Mounting public anger is putting pressure on the government, with demonstrations planned in hundreds of cities across Greece and abroad to demand justice for the victims.
A mobilisation tantamount to a general strike has been called by unions, shutting down schools, public services, trains, ferries, and most flights.
On February 28, 2023, a train from Athens to Thessaloniki carrying more than 350 passengers collided with a freight train near the central city of Larissa.
The two trains had travelled towards each other on the same track for miles without triggering any alarms. The accident was blamed on faulty equipment and human error.
Over 40 people have been prosecuted, including the local station master responsible for routing the trains.
"Words are no longer enough," the association of families affected by the train crash said in a statement this month.
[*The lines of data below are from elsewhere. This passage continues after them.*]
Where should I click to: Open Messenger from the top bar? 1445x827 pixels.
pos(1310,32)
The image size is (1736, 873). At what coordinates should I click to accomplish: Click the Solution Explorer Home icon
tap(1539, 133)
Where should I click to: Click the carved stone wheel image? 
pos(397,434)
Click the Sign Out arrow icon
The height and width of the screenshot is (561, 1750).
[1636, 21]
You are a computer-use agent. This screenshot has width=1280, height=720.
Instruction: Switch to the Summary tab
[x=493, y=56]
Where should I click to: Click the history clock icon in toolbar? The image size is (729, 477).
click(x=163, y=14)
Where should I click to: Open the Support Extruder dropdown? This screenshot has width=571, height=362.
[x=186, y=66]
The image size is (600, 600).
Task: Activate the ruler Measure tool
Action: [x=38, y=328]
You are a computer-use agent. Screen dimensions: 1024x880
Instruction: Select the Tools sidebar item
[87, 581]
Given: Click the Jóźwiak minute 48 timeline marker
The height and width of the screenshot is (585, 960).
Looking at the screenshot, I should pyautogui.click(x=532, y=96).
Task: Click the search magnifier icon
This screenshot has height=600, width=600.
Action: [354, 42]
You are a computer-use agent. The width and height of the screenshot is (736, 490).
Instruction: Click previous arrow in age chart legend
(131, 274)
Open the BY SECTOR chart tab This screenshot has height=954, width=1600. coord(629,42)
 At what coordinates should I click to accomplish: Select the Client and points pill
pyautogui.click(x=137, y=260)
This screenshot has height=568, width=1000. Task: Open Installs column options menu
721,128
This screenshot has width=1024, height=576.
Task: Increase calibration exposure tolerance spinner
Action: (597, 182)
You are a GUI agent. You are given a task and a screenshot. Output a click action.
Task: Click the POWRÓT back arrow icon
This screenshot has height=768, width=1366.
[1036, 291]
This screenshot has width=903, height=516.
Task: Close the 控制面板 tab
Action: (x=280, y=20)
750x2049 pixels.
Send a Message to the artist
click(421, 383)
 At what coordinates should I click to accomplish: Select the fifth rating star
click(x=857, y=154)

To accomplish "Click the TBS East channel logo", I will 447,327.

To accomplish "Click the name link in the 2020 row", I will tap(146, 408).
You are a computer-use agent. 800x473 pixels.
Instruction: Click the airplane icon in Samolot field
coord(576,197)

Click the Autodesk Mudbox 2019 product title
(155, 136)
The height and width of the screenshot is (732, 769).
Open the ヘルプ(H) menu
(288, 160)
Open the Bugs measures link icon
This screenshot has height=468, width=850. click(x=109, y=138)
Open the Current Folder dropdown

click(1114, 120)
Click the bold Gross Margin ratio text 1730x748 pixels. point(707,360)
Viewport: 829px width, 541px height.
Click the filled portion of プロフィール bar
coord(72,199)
"The time has come for action, for change, for a future in which no family will have to live through such pain again."
According to the victims' families, protests and gatherings will be held in over 200 cities and towns in Greece and other European countries, as well as cities worldwide with large ethnic Greek populations, such as New York and Melbourne.
- 'Historic proportions' -
Leftist daily Efsyn said the mobilisation is of "historic proportions".
In a rare move, justice officials will hold a moment of silence and a one-hour stoppage before midday (1000 GMT) Friday in memory of the victims.
Several prominent artists are also joining the walkout, shutting down theatres and music clubs.
The government has angrily rejected accusations by opposition parties that it is behind an "organised plan" to shield senior officials from responsibility.
"Society is angry because society has been misled," government spokesman Pavlos Marinakis said Monday.
"One of the aims by a large part of the opposition is to lead to tension, to an explosion, through misinformation," he said.
In January, tens of thousands protested in Athens, Thessaloniki and other major cities to demand justice for the victims.
Opposition parties intend to call a vote of no confidence from next week, in addition to a parliamentary inquiry into whether officials were too quick to bulldoze the disaster site and, as a result, destroyed vital evidence after the collision.
- 'Destabilisation' -
Prime Minister Kyriakos Mitsotakis, who has dismissed calls to resign, has accused critics of attempts to "destabilise" the country and "sink political life into a quagmire".
"In all my years in politics, I've never seen anything like this before," Mitsotakis told a business forum in Thessaloniki last week.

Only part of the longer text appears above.